Contact or call 651-259-7500 to connect with one of the state CareerForce employment service specialists. Employment counselors can help you assess your skills and interests to develop a plan and provide resume advice, job interview preparation and job training recommendations.

Even if you have a plan, it would be wise to upload your resume to, said Steve Grove, commissioner of the Minnesota Department of Employment and Economic Development. The site is where thousands of Minnesota employers find candidates.

But it’s not a slam dunk. Petri, who worked at Best Buy for years, found that her strong marketing, social media and communication skills were often overlooked by automated “applicant tracking software systems,” making it difficult to present her CV and cover letter to a real human. .

Your resume and cover letter should include keywords that match the job description.

Even that didn’t help Petri.

Janatopoulos, who oversees 80 CareerForce employment assistance offices across the state, admits submitting a perfect resume is only part of what it takes to land your next job.

Tap all your networks” for emotional support as well as job leads.
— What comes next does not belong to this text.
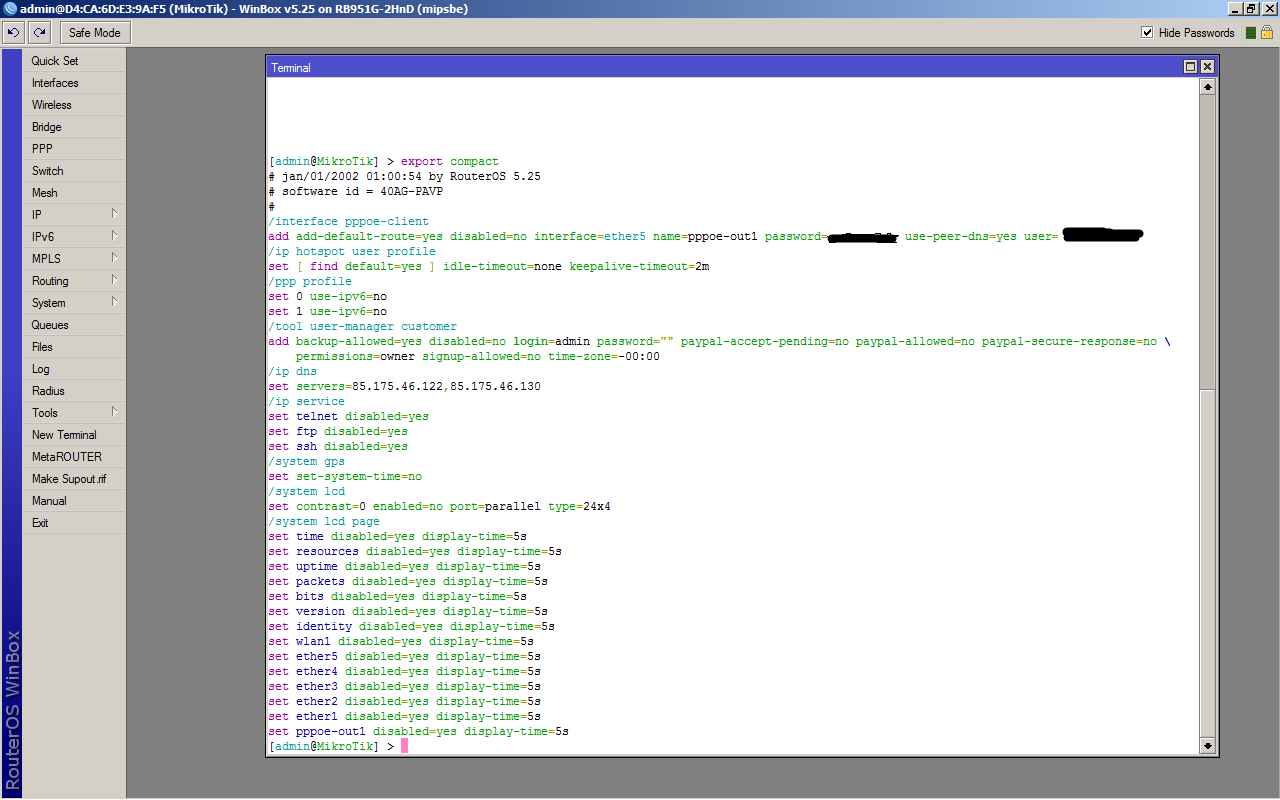Click the Redo arrow icon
It’s hard to talk to people about losing a job, but these people can really boost your confidence when you’re feeling down and connect to your next job opportunity,” she said. .
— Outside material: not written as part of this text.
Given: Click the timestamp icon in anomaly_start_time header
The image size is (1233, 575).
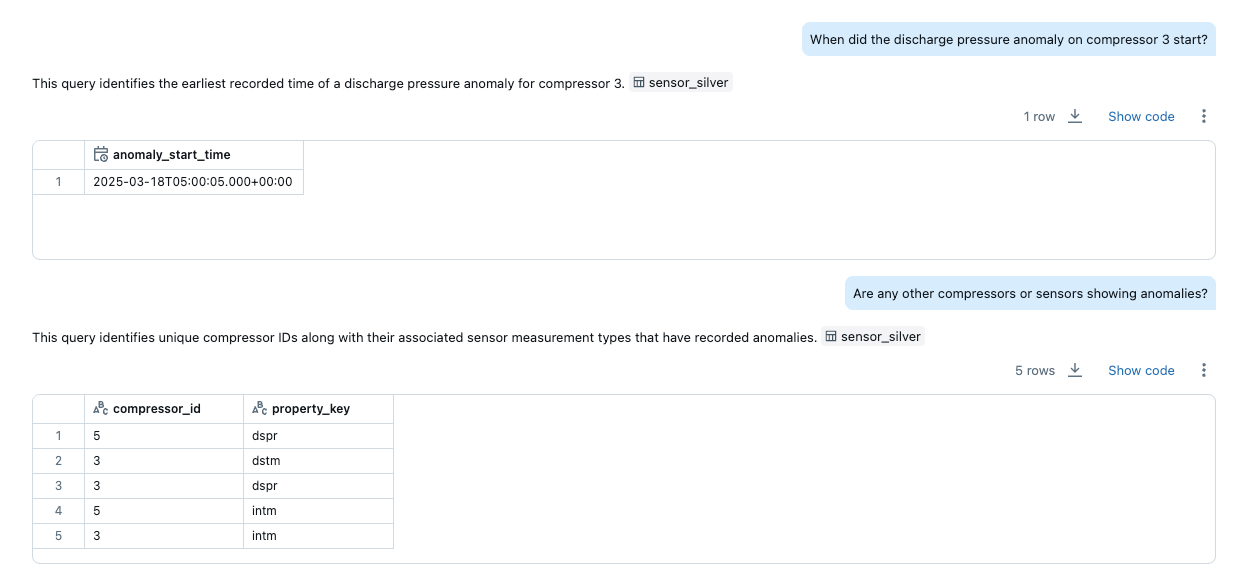Looking at the screenshot, I should (101, 154).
Also reach out to people you know in the field you want to pursue to see if it’s a good fit for you, she said. Also use LinkedIn and other social media for support.

And don’t be ashamed. Talk about your job search with everyone you know at business groups, block, book and veterans clubs, sporting events, PTA meetings, church, synagogues and mosques, and more.

Sometimes it’s really “who you know” that tips the scales in your favor. It’s also a morale booster, Janatopoulos said. It took him about a year to land his favorite job.

After long and demoralizing job searches in the past, Petri turned things around last year after her latest layoff.

Petri found contacts on LinkedIn, joined a church support group, solicited input from HR friends during interviews, spoke to board members of a nonprofit organization nonprofit and sought input from employees already working at his dream workplace, the nonprofit social services company Tubman.

Petri has also reworked her resume, updating the design and including specific data on what she has done for past employers.

Determined to pitch her resume to a human, she asked some Tubman employees if they could pitch her resume to a hiring manager. It worked.

Petri was hired as director of communications and public policy at Tubman.

“I learned that there really is power in your network,” Petri said.